In 2025, Al-Shaair led the Texans in tackles while anchoring one of the NFL’s top ranked defense, and received his first career selection to the Pro Bowl squad.

On April 29, 2026, the Texans signed Al-Shaair to a three-year, $54 million contract extension through the 2029 season.

==NFL career statistics==

Legend
| Bold | Career high |

=== Regular season ===

Year: Team; Games; Tackles; Fumbles; Interceptions
GP: GS; Cmb; Solo; Ast; Sck; TFL; FF; FR; Yds; TD; Int; Yds; Avg; Lng; TD; PD
2019: SF; 15; 4; 18; 11; 7; 0.0; 0; 0; 0; 0; 0; 0; 0; 0.0; 0; 0; 0
2020: SF; 16; 5; 35; 22; 18; 0.0; 1; 1; 0; 0; 0; 1; 0; 0.0; 0; 0; 2
2021: SF; 13; 13; 102; 58; 44; 2.0; 9; 1; 2; 12; 0; 1; 24; 24.0; 24; 0; 5
2022: SF; 12; 9; 44; 20; 24; 0.0; 1; 0; 1; 5; 0; 0; 0; 0.0; 0; 0; 0
2023: TEN; 17; 17; 163; 84; 79; 2.0; 9; 0; 1; 0; 0; 0; 0; 0.0; 0; 0; 4
2024: HOU; 11; 11; 70; 45; 25; 2.0; 7; 2; 0; 0; 0; 0; 0; 0.0; 0; 0; 4
2025: HOU; 16; 16; 103; 48; 55; 0.0; 1; 1; 1; 0; 0; 2; 0; 0.0; 0; 0; 9
Career: 100; 75; 535; 288; 247; 6.0; 28; 5; 5; 17; 0; 4; 24; 6.0; 24; 0; 24

=== Postseason ===

Year: Team; Games; Tackles; Fumbles; Interceptions
GP: GS; Cmb; Solo; Ast; Sck; TFL; FF; FR; Yds; TD; Int; Yds; Avg; Lng; TD; PD
2021: SF; 3; 1; 13; 7; 6; 0.0; 0; 0; 0; 0; 0; 0; 0; 0.0; 0; 0; 0
2022: SF; 3; 3; 12; 6; 6; 0.0; 0; 0; 0; 0; 0; 0; 0; 0.0; 0; 0; 0
2024: HOU; 2; 2; 12; 5; 7; 0.0; 0; 0; 0; 0; 0; 0; 0; 0.0; 0; 0; 0
2025: HOU; 2; 2; 15; 7; 8; 0.0; 1; 0; 2; 2; 0; 0; 0; 0.0; 0; 0; 0
Career: 10; 8; 52; 25; 27; 0.0; 1; 0; 2; 2; 0; 0; 0; 0.0; 0; 0; 0

==Personal life and advocacy==
Al-Shaair is a practicing Muslim and fasts during Ramadan, including when he was participating in FAU's summer practices. He began dating dental professional Yahaira Onofre, from Atlanta, in 2015, marrying her in 2022 after a four-year engagement. By late 2024, the couple had split and Al-Shaair was dating Kaya Coverson.
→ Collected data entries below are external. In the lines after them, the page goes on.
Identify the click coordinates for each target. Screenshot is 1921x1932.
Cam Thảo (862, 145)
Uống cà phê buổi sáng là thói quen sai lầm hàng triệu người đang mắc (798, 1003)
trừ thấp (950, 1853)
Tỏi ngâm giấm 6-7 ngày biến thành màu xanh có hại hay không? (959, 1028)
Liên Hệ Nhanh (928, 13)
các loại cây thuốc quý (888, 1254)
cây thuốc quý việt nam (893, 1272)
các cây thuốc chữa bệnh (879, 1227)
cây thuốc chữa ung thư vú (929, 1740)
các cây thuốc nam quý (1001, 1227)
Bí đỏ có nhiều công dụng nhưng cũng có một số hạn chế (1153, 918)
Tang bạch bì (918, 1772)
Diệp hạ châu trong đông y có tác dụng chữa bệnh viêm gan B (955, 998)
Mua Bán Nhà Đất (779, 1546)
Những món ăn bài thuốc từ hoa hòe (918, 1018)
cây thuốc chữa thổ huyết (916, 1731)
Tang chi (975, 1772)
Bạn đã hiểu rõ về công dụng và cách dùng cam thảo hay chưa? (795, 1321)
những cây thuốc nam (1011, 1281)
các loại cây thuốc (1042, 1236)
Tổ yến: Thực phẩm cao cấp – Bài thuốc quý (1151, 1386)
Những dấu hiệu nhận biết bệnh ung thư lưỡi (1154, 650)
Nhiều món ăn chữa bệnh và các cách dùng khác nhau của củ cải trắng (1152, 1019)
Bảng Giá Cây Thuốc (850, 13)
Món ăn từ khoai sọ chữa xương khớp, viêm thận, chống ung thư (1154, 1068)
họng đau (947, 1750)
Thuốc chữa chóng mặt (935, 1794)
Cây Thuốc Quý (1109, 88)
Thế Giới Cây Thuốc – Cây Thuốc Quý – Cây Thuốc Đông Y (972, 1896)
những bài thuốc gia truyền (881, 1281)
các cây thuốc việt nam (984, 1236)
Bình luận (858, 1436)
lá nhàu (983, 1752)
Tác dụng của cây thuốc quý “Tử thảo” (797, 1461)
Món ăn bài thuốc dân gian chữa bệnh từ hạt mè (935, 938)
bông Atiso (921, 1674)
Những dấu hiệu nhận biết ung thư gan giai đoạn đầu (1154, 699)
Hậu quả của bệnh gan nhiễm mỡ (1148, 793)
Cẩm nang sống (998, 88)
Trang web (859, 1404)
Al-Shaair has been involved in community outreach, with organizations such as United Way. His service efforts have additionally included youth development initiatives, recognition of local firefighters, and humanitarian awareness related to Palestine. In recognition of his off-the-field leadership and impact, Al-Shaair was named the Texans' nominee for the NFL's Walter Payton Man of the Year Award for 2025.

Al-Shaair is an advocate for Palestinian rights and was seen wearing cleats with pro-Palestine messages as early as 2024. He wore an eye black with the message "stop the genocide" during a post-game interview with ESPN on January 12, 2026 after the Texans' playoff win over the Pittsburgh Steelers. Al-Shaair was fined $11,593 by the NFL for "violation of the NFL uniform and equipment rules." Al-Shaair wore a similar eye black during the January 18 game against the New England Patriots. On September 16, 2026, Al-Shaair was fined $11,593 by the NFL for writing the name Hind Rajab, a 5-year-old girl who was killed by the IDF in Gaza, in his eye black. Similarly, a few days later, Al-Shaair wore an eye black bearing the name of Wafaa Akila, an 8-year-old Palestinian girl killed in an Israeli strike on September 6.